George and Millicent are preparing for the final steps to start their retirement. They’d love to live part time in their Florida home and part time in New Jersey, but they’re not sure what they can afford.
“We are concerned about fully recovering our prior-to-2008 net worth,” said George, 63. “We want to know how to ‘restructure’ ourselves and whether we can afford even a small and inexpensive second home in New Jersey.”
The couple, whose names have been changed, have saved $730,000 in IRAs, $30,000 in a brokerage account, $15,000 in money markets and $5,000 in checking. They own their New Jersey and Florida homes, but both properties have mortgages.
The Star-Ledger asked Michael Pirrello, a certified financial planner with Mill Ridge Wealth Management in Chester, to help George and Millicent look closely at their retirement budget.
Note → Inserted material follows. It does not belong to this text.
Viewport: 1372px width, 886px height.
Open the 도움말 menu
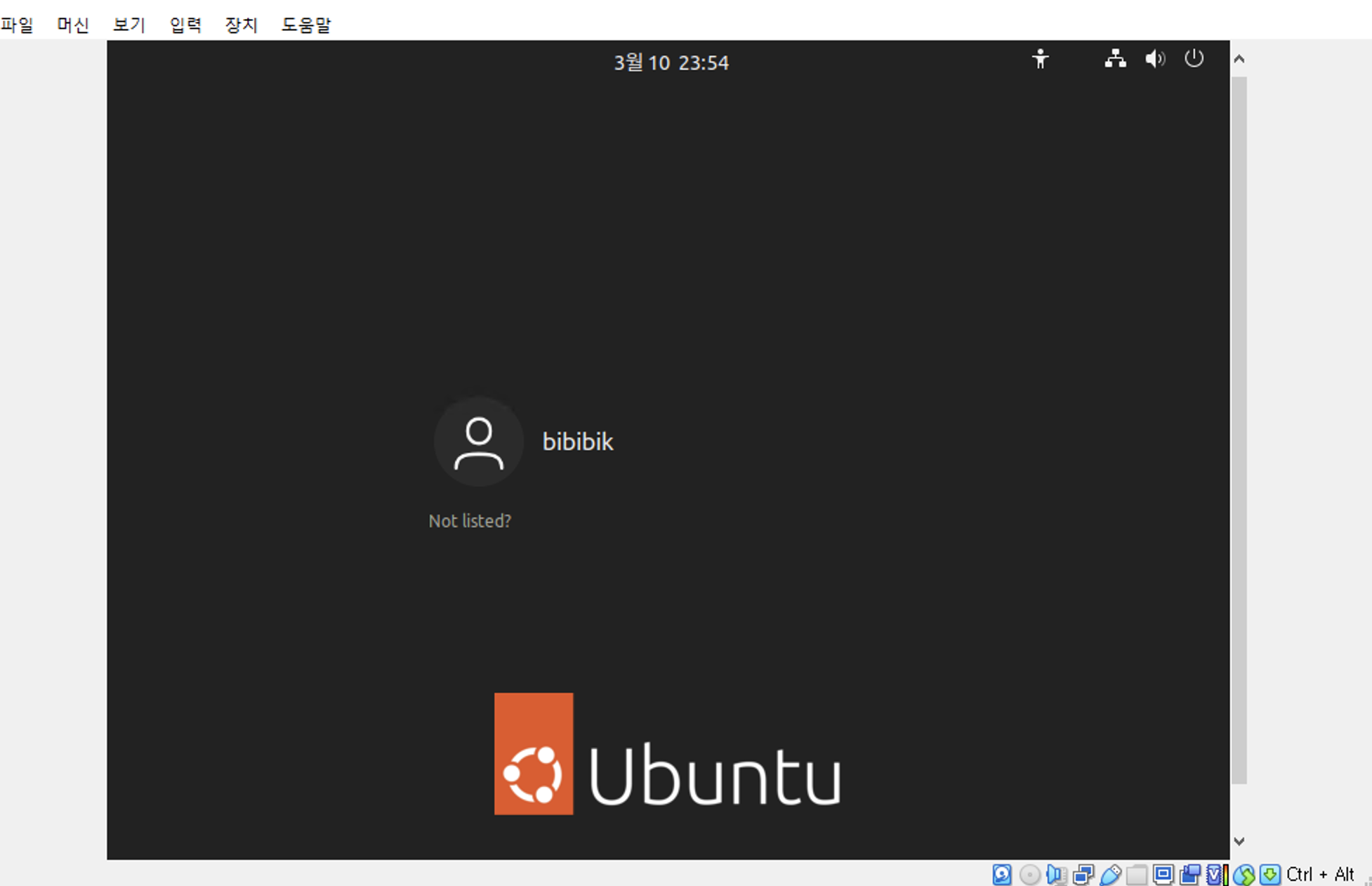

“They have worked hard to accumulate assets and are in relatively good financial shape to afford a comfortable retirement,” Pirrello said. “However, as they approach their retirement, there are some adjustments to their financial plan that need to be made to secure the best possible ‘retirement vacation.’ ”
George and Millicent plan to downsize their New Jersey home, and they’re determined to never again see snowflakes as they split their time between New Jersey and Florida. They’ve so far been able to carry mortgages on both homes, but when they retire fully, they’ll have to contend with a decrease in income.
They plan to sell their home and net approximately $150,000 after expenses and paying off the existing mortgage. With those proceeds, Pirrello said they’d like to pay cash and downsize into a Garden State condo for approximately $125,000, putting the remaining cash into savings.
“This move will save approximately $2,800 in monthly expenses ($33,600 annually) by alleviating the current mortgage payment and a significant amount of the expenses related to their current larger home,” he said.
To afford a comfortable retirement, Pirrello says George and Millicent will have to attack their finances on two fronts: Expense reduction and income creation via their investment portfolio. Their estimated retirement income, even with a downsized Jersey home, will not be enough to cover estimated expenses, Pirrello said.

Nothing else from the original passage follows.